Eau de France

Personal ProjectEau de France

Introduction

Eau de France is a self-updating water quality visualization app, using data gathered from Hubeau, a public API enabling access to water quality data in France.

It features a main page with a commune search feature that uses another API provided by the French government directly. This search is incredibly fast and updates after a very small debounce, even from a single letter (there is indeed a single-letter commune in France: Y).

After selecting a commune, we can access its latest available results in a dedicated page. The commune pages are fully server-rendered leveraging Next.js ISR and revalidated every 24 hours.

On these pages, users can see a list of the existing water networks and the latest water quality results for that network. Two display types are available: sortable grid or cards. On mobile, users have access to the same information and features and can access the network selection from a drawer.

Technologies

Typescript, Tailwind, Next.js, hosted by Vercel for simplicity and because I did not need more than what the free tier provides, many of the components came from shadcn.

Purpose

My goal for this project was to create an updated version of a technical challenge I had to do as a then candidate for my previous job, using the same API and timeframe (a few days), but with a modern look, simpler interface and leveraging many of the skills I developed during my first professional experience.

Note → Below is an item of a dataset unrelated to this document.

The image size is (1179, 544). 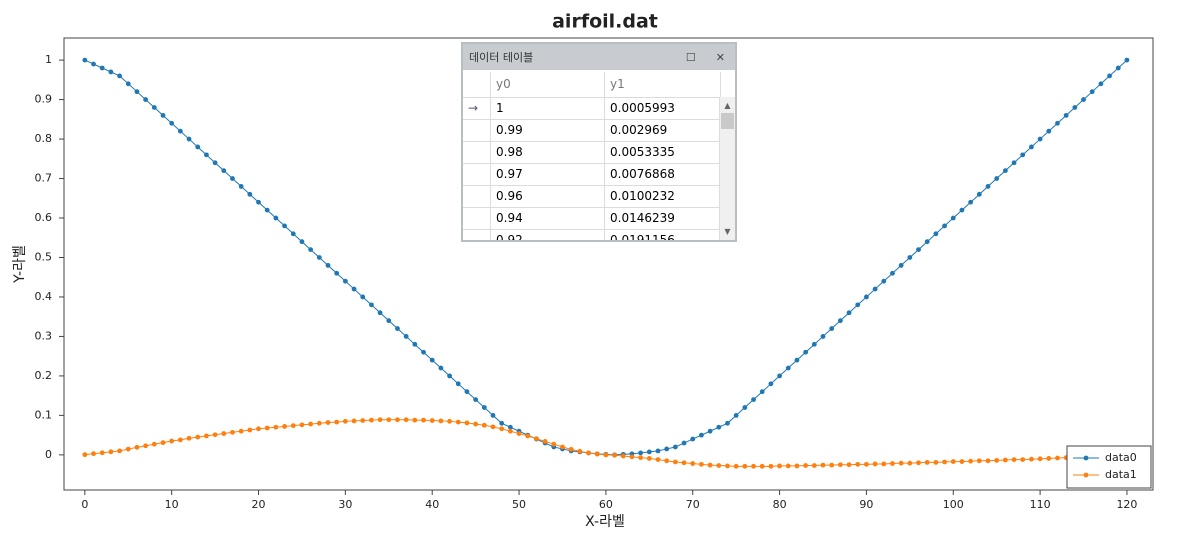 What do you see at coordinates (599, 131) in the screenshot?
I see `table-row: 0.99 0.002969` at bounding box center [599, 131].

This challenge was the first real-world test of my programming skills with stakes in play. It contributed to landing me my first dev job so it felt right to give it a quick revamp.

Spotlight

One particularly interesting part of this project was the use of a token bucket algorithm to manage concurrent API calls in order to stay under the API's rate-limit threshold. While relatively simple conceptually, it entirely solved the need for a heavier infrastructure that would have included tracking the calls of individual users and managing them.

With this architecture, even if a malicious user were to try and saturate the website with calls to many different communes, they would only end up generating around 35k pages (about the number of communes in France currently). After that, no calls would trigger again for these pages other than the automatic ones from time-based revalidation.

This is what would tend to happen anyway with normal use over the long term.